When you carry the right weight for neutral buoyancy, you won’t sink to the bottom once you get in the water. You’ll need to take yourself underwater until you reach the point where you are barely negative or feeling neutral. This will make it easy for you to descent at a slower pace and will allow your mask and ears to equalize.
Control Your Breath
You may not know this, but your lungs actually act as natural buoyancy compensators. If you need a minor adjustment, all you need to do is inhale and exhale. If for instance, you need to take a rest, you can exhale and lower down slowly to the bottom. With this in mind, you should learn to control your breath to keep from adjusting the BC.
Vent the BC Before You Ascend
Air expands as you go up, which makes a person more buoyant. This means that you need to vent air from the BC when you need to ascend. Vent as much air as you need so you can rise to the top. Being underwater is great and it makes you feel calm so once you achieve neutral buoyancy, you’ll enjoy it.

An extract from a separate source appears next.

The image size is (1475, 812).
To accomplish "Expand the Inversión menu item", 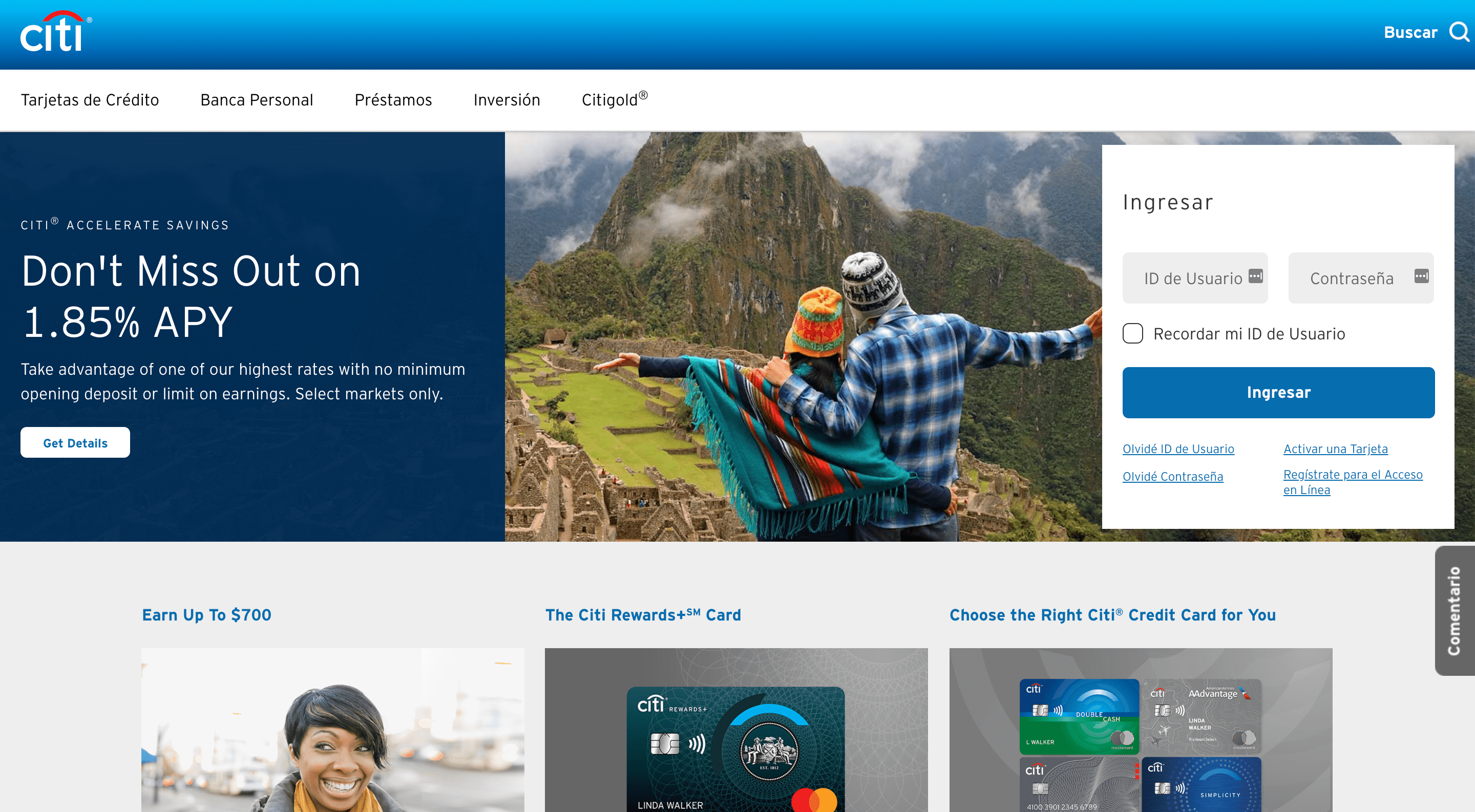I will pos(506,99).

Achieve Neutral Buoyancy for Better Diving
If you can learn to master the tips above, achieving neutral buoyancy will be easier. You need to practice often and get everything right, but everything in due time. If you’d like to learn more about scuba diving, be sure to check out our website. We are always teaching students and doing local diving in our area. We are always holding scuba diving classes at Dutch Springs.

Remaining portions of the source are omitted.